Merlin checked the police officer closest to him. She was lying on her back, with her hands clutched low on the right side of her neck, blood trickling between her fingers. She looked up at Merlin, a puzzled expression on her face. Not from pain, but bewilderment.
“What’s going on?” she asked. “Why on earth are we on the M1?”
“You’ll be okay,” soothed Merlin. He had aimed for her right shoulder, not the neck. He moved her hands aside, pulled open her jacket, and tried not to show alarm. It didn’t look good.
He pulled a vial of Sipper saliva out of the narrow pocket inside his sleeve, snapped the top off, swilled it around in his mouth, and spat it into the wound. The liquid glowed as it fell, bright rivulets spreading through the darker blood.
Vivien appeared with the first aid kit from the police car’s boot. She opened it, grabbed a field dressing, and pressed it hard on the woman’s neck, holding it on.
“Bandage!” she said.
“Why is the sky so blue?” asked the woman. “So blue.”
“How’s the other one?” asked Merlin. He lifted the woman’s head so he could get the bandage around her neck.
“Dead,” said Vivien. She peeled back the edge of her glove so an inch of silver skin was visible at the heel of her hand and held it against the wound, sucking in her breath. She held it for several seconds, then exhaled.
“Definitely dead?” asked Merlin in a small voice.
“A ricochet off the door frame into his eye and then the brain. Instant death.”
“Shit,” said Merlin. “Shit, shit.”
“This one will live, I think,” said Vivien. She took her hand away and pulled up the glove. “But as well as the wound, someone’s interfered with her mind. I can’t tell who, or whether it will last.”
Cars were slowing down as the people in them gawked at the scene. Merlin looked up as he heard a car stopping behind the police vehicle and instantly picked up his pistol. The stopping car was a newish Vauxhall Estate, splashed with mud. A woman in Wellington boots and wearing what looked like green hospital scrubs leaped out the passenger side, her hands held high. The man in the driver’s seat was hunched as low as he could go and still see out the windscreen.
“I’m a vet!” called the woman nervously. “Can I help? Please?”
“Yes,” shouted Merlin. “Tell your friend to drive to the next emergency telephone and call an ambulance and the police! You can take over here.”

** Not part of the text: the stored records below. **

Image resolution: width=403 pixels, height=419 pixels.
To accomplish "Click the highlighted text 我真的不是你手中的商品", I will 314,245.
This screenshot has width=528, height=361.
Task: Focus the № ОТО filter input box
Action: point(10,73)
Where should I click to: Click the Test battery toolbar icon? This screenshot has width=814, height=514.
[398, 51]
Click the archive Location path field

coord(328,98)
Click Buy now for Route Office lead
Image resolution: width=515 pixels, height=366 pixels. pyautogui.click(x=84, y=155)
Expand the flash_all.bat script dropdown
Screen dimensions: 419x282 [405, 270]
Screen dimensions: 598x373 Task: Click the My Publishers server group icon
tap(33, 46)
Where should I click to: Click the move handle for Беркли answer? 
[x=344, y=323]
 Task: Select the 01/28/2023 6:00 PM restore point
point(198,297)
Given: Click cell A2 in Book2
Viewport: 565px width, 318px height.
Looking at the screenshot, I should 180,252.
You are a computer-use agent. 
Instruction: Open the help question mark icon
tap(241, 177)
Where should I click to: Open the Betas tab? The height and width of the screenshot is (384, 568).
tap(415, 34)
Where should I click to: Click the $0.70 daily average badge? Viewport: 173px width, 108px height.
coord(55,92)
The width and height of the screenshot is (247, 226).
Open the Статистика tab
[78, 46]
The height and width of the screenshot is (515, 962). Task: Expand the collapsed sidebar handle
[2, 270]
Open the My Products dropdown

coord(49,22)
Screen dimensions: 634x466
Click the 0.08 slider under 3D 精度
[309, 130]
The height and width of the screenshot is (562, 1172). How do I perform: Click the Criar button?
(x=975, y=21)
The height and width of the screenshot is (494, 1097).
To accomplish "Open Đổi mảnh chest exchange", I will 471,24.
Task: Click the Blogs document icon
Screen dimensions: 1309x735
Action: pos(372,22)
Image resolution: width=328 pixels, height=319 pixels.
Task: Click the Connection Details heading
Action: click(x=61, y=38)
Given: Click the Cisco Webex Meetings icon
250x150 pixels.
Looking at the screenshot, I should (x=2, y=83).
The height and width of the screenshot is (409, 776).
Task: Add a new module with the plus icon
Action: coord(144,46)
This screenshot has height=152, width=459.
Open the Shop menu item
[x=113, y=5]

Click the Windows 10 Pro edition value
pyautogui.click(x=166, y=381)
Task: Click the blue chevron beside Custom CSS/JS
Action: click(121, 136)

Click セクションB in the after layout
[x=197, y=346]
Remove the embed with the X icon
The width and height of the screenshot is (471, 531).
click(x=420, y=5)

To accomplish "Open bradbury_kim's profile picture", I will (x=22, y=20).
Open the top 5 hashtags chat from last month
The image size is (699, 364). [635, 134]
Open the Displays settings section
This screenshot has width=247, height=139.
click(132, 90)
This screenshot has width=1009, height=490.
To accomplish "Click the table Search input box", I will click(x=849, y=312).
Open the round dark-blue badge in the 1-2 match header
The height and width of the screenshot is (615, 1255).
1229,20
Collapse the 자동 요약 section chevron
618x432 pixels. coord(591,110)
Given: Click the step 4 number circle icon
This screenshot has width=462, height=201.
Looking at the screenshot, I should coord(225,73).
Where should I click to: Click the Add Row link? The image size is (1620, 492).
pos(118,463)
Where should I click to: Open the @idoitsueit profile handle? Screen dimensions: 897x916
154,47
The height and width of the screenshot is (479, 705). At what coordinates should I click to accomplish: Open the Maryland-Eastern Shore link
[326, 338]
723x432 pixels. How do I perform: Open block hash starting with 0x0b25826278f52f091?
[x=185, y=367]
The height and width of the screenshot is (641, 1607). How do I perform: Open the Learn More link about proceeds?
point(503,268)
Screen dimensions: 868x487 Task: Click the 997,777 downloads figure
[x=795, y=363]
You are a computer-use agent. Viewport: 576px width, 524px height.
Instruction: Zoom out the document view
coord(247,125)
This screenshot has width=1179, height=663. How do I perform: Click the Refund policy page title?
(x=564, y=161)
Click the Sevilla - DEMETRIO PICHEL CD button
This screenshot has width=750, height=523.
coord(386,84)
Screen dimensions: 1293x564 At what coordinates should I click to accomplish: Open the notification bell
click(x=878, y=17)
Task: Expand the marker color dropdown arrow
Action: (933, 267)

The Vauxhall took off. The traffic had been increasing, there was a steady flow, but now all of them were slowing down to have a look, which would cause a tailback for miles and bring attention sooner rather than later. It was also possible one of those who’d previously gone past had already stopped at the next emergency phone and called for help.
The vet ran up, keeping her hands in the air. Merlin picked up the officer’s .38 to remove any temptation for some sort of heroic intervention, and went around the other side of the car to lean in and check the VHF two-way radio, stepping over the man he’d killed.
“The other officer’s dead,” said Vivien to the vet. “Keep direct pressure on. I think she’ll make it.”
As Merlin expected, the radio was still on the London general frequency, useless here in Leicestershire. If this had been any sort of authorized excursion, they would have already telephoned the local police and prearranged a frequency or at least tuned it to the general channel for the county. He got out, and gestured to Vivien. The vet had her hands on the pad over the gunshot wound, concentrating entirely on the patient, not looking at Merlin and Vivien.
The two booksellers walked quickly back towards their taxi.
“How did you know?” asked Vivien.
“It’s a Met car, not Leicestershire Constabulary,” said Merlin. “That made me suspicious, and then they moved strangely getting out. Reminded me of the thugs who came for Susan. That constable back there, she wasn’t asking why she was on the motorway out of shock, she genuinely didn’t know how she came to be there. Her mind had been messed with!”
“I know,” said Vivien gently. “I told you.”
“I didn’t shoot until they did and damn it, I was shooting to wound!”
“I know,” repeated Vivien. “Come on, we have to go.”
Merlin slammed the hood shut and jumped in the driver’s side. He had to wait a moment for a gap in the traffic, and he wondered if someone was going to try and stop them, ramming the car or something equally stupid. But the people who’d seen what actually happened had already been carried forward by the ceaseless tide of vehicles. All those passing now saw was a slightly incongruous London black cab—a relatively rare but by no means impossible sight on any motorway—leaving some sort of accident involving a police car.
“We’d better ditch the cab. The Leicestershire force will be on to it soon. It’s the murder of a police officer, as far as they’re concerned. It’ll take days at the least to sort it out with London,” said Merlin as they sped away. “I wish I hadn’t had to shoot.”
He was silent for a few seconds, before he took a breath and continued. “We’ll have to steal another car. And telephone Thurston.”
“Merrihew will be at the New Bookshop by now as well,” said Vivien, not happily. She had the scabbard back on her lap. “They’ll have activated the full operations room. First time since the early sixties, I think.”
“Where’s the sword? And, I hope, the wolf and Susan?”